TASK STATEMENT
From the entries that follow, reproduce exactly and only the lines from the line with "First name * (13, 2102)" to the line with "Liliom (104, 562)", endpoints included.

RECORDS SUPPLIED
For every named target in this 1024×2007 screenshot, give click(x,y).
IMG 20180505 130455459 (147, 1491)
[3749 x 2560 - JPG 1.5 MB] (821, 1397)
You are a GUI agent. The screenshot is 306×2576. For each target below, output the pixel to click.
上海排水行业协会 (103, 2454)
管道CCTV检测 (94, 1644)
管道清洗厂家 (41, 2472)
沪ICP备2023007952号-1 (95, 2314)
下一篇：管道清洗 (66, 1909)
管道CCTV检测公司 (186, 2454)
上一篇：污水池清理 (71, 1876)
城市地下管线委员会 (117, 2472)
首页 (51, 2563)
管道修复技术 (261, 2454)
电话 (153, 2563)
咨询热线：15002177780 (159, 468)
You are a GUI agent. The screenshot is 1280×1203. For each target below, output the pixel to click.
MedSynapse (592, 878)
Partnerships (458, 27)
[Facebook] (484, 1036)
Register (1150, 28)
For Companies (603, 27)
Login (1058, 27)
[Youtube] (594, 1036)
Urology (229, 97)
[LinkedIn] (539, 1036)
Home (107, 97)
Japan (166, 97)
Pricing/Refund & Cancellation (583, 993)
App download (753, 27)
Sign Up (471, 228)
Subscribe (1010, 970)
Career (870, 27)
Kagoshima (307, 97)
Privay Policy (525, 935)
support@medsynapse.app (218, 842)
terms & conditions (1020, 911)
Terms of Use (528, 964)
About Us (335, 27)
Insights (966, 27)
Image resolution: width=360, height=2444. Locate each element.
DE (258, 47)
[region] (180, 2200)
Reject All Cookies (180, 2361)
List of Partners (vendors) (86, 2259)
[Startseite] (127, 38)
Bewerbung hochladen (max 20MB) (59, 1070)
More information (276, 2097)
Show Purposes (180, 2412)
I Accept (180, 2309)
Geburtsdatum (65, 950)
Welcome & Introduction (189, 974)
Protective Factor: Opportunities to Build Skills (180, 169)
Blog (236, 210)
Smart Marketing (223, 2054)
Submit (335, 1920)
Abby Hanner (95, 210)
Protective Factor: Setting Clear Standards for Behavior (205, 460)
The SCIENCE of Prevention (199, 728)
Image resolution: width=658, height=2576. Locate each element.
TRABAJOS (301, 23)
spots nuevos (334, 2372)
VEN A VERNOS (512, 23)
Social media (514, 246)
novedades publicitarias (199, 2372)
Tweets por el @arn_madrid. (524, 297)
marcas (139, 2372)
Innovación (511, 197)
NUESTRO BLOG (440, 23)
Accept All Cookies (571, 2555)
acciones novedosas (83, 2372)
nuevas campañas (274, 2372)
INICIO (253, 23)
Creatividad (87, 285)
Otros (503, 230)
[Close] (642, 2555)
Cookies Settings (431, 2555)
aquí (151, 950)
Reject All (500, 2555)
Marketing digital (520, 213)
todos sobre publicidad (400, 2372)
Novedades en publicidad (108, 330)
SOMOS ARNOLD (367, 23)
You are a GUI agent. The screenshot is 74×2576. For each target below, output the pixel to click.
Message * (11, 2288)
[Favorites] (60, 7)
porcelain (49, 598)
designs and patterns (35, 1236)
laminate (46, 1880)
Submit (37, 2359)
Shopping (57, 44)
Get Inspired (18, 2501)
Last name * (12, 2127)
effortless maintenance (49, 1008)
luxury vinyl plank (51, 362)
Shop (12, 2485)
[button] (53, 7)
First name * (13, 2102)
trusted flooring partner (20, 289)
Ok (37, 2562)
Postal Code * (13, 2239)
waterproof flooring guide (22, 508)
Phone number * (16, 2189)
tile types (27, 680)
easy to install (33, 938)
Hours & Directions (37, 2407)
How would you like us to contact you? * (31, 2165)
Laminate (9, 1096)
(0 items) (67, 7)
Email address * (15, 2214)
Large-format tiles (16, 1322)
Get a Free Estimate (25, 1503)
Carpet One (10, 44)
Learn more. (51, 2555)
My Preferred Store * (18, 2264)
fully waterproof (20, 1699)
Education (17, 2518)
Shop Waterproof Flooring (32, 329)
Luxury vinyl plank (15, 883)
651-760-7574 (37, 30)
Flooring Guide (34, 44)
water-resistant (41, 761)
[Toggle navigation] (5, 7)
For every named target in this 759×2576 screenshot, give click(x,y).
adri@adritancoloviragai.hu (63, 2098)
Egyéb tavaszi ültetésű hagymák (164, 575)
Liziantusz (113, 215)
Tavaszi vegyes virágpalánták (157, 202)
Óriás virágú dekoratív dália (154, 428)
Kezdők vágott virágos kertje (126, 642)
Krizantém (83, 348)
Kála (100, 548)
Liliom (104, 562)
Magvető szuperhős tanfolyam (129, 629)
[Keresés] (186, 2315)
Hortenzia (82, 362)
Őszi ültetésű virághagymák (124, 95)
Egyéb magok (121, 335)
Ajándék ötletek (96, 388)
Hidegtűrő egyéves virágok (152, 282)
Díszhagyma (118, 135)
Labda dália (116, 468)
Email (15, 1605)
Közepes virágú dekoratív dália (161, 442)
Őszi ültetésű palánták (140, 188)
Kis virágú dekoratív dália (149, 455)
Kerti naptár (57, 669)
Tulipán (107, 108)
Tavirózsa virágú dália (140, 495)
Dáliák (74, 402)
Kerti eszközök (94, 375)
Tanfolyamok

RESULT
First name * (13, 2102)
trusted flooring partner (20, 289)
Ok (37, 2562)
Postal Code * (13, 2239)
waterproof flooring guide (22, 508)
Phone number * (16, 2189)
tile types (27, 680)
easy to install (33, 938)
Hours & Directions (37, 2407)
How would you like us to contact you? * (31, 2165)
Laminate (9, 1096)
(0 items) (67, 7)
Email address * (15, 2214)
Large-format tiles (16, 1322)
Get a Free Estimate (25, 1503)
Carpet One (10, 44)
Learn more. (51, 2555)
My Preferred Store * (18, 2264)
fully waterproof (20, 1699)
Education (17, 2518)
Shop Waterproof Flooring (32, 329)
Luxury vinyl plank (15, 883)
651-760-7574 (37, 30)
Flooring Guide (34, 44)
water-resistant (41, 761)
[Toggle navigation] (5, 7)
For every named target in this 759×2576 screenshot, give click(x,y).
adri@adritancoloviragai.hu (63, 2098)
Egyéb tavaszi ültetésű hagymák (164, 575)
Liziantusz (113, 215)
Tavaszi vegyes virágpalánták (157, 202)
Óriás virágú dekoratív dália (154, 428)
Kezdők vágott virágos kertje (126, 642)
Krizantém (83, 348)
Kála (100, 548)
Liliom (104, 562)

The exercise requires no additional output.